Meeting w/ Piotr on 11/07/07
- Discussed current work
- Went through my code for kernel-based tracking (fixed scale version), and discussed how to improve the speed
- Discussed future work - improve the processing speed, add in adaptive scale feature, and label 5 hours' data to serve as ground truth for future benchmark.
Meeting w/ Piotr on 11/01/07
- Discussed current work
- Showed me how to use Piotr's program to label data
- Made plans for next week
No Meeting on 10/24/07 due to my GRE test on 10/26/07
Meeting w/ Piotr on 10/17/07
- Discussed future work
- Discussed what need to pay attention to when reading the paper
- Piotr set up my svn account, showed me how to use it, and sent me references
Meeting w/ Piotr on 10/09/07
- Set goal for this week: Read and understand "Mean Shift Analysis and Applications" and "Kernel-Based Object Tracking" (see references)

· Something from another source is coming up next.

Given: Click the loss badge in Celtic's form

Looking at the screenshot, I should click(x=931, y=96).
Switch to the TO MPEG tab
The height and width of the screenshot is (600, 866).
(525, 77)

- Discussed density function and how to estimate it using sums of kernels
- Discussed how mean shift works in general
- Discussed how mean shift based filtering works and possible applications
Notes
11/11/07
- The color histogram is based on RGB values, so it's not invariant to changes in illumination. We can try to use YUV, where Y is the intensity, and UV contain the information about color. We could make Y to be adaptive
- take a look at LUV / LAB color spaces LUV
11/10/07
- Note that the tracker uses a uniform histogram to represent a target or a candidate, but this is inefficient because it works the best only when the color distribution of an object is uniform; however, colors of an object often fall in a certain rage. For example, on human faces, only white, yellow, and black are the most commonly detected, so lots of bins in the histogram have little information. Using an adaptive scale histogram may work better - Use more bins (finer intervals) on the range where colors appear most (higher color density), and use less bins on the range where colors rarely appear on the object.
- take a look at kd-trees
11/07/07
- Note that the kernel-based tracker isn't entirely orientation invariant for objects whose width and height are different, so if a target is rotated by 90 degrees, the tracker might loss the target. However, it has no problem if it is rotated by 180 degrees.
References
[1] D. Comaniciu, V. Ramesh, and P. Meer, “Kernel‐Based Object Tracking”, IEEE Trans. on Pattern Analysis and Machine Intelligence, Vol. 25, no. 5, May 2003.
[2] D. Comaniciu, P. Meer, “Mean Shift Analysis and Application”, IEEE Int. Conf. Computer Vision (ICCV'99), Kerkyra, Greece, 1197‐1203, 1999.
[3] F. Jurie, B. Triggs, “Creating Efficient Codebooks for Visual Recognition”, Tenth IEEE International Conference on Computer Vision, 2005. ICCV 2005.